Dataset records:
|---|
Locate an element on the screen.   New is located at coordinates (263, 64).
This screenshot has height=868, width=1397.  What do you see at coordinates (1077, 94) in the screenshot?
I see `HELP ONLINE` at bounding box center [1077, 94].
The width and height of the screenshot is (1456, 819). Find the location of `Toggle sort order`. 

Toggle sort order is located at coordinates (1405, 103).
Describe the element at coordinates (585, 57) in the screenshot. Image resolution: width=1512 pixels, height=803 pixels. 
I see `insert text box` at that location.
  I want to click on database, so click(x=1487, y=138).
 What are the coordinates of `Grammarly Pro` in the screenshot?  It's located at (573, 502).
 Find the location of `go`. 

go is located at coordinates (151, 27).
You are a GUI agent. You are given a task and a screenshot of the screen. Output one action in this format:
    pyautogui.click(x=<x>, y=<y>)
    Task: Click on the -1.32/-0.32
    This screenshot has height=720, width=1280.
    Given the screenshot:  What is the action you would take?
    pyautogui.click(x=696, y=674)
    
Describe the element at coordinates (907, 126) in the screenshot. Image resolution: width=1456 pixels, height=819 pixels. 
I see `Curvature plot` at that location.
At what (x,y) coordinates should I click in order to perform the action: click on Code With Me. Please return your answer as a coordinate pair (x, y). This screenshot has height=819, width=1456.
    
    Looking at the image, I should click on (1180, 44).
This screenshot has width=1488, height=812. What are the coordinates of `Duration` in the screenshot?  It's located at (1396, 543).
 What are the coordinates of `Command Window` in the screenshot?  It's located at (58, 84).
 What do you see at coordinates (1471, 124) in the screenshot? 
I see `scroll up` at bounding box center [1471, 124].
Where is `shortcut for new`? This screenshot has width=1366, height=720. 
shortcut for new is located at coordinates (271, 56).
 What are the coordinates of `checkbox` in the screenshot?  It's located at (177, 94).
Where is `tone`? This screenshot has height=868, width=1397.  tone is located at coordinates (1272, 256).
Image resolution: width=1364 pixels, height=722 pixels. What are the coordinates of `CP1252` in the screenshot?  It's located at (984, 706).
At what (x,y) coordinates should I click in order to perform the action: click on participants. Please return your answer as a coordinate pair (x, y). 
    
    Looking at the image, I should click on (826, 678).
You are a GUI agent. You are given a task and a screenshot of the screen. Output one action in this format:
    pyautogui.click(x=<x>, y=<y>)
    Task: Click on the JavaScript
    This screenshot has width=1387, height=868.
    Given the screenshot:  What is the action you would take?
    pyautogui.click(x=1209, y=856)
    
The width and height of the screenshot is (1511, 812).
|---|
Stated exercise.
Reproduce every one of the items above verbatim, line for line.

Response to this exercise.
Locate an element on the screen.   New is located at coordinates (263, 64).
This screenshot has height=868, width=1397.  What do you see at coordinates (1077, 94) in the screenshot?
I see `HELP ONLINE` at bounding box center [1077, 94].
The width and height of the screenshot is (1456, 819). Find the location of `Toggle sort order`. 

Toggle sort order is located at coordinates (1405, 103).
Describe the element at coordinates (585, 57) in the screenshot. Image resolution: width=1512 pixels, height=803 pixels. 
I see `insert text box` at that location.
  I want to click on database, so click(x=1487, y=138).
 What are the coordinates of `Grammarly Pro` in the screenshot?  It's located at (573, 502).
 Find the location of `go`. 

go is located at coordinates (151, 27).
You are a GUI agent. You are given a task and a screenshot of the screen. Output one action in this format:
    pyautogui.click(x=<x>, y=<y>)
    Task: Click on the -1.32/-0.32
    This screenshot has height=720, width=1280.
    Given the screenshot:  What is the action you would take?
    pyautogui.click(x=696, y=674)
    
Describe the element at coordinates (907, 126) in the screenshot. Image resolution: width=1456 pixels, height=819 pixels. 
I see `Curvature plot` at that location.
At what (x,y) coordinates should I click in order to perform the action: click on Code With Me. Please return your answer as a coordinate pair (x, y). This screenshot has height=819, width=1456.
    
    Looking at the image, I should click on (1180, 44).
This screenshot has width=1488, height=812. What are the coordinates of `Duration` in the screenshot?  It's located at (1396, 543).
 What are the coordinates of `Command Window` in the screenshot?  It's located at (58, 84).
 What do you see at coordinates (1471, 124) in the screenshot? 
I see `scroll up` at bounding box center [1471, 124].
Where is `shortcut for new`? This screenshot has width=1366, height=720. 
shortcut for new is located at coordinates (271, 56).
 What are the coordinates of `checkbox` in the screenshot?  It's located at (177, 94).
Where is `tone`? This screenshot has height=868, width=1397.  tone is located at coordinates (1272, 256).
Image resolution: width=1364 pixels, height=722 pixels. What are the coordinates of `CP1252` in the screenshot?  It's located at (984, 706).
At what (x,y) coordinates should I click in order to perform the action: click on participants. Please return your answer as a coordinate pair (x, y). 
    
    Looking at the image, I should click on (826, 678).
You are a GUI agent. You are given a task and a screenshot of the screen. Output one action in this format:
    pyautogui.click(x=<x>, y=<y>)
    Task: Click on the JavaScript
    This screenshot has width=1387, height=868.
    Given the screenshot:  What is the action you would take?
    pyautogui.click(x=1209, y=856)
    
The width and height of the screenshot is (1511, 812).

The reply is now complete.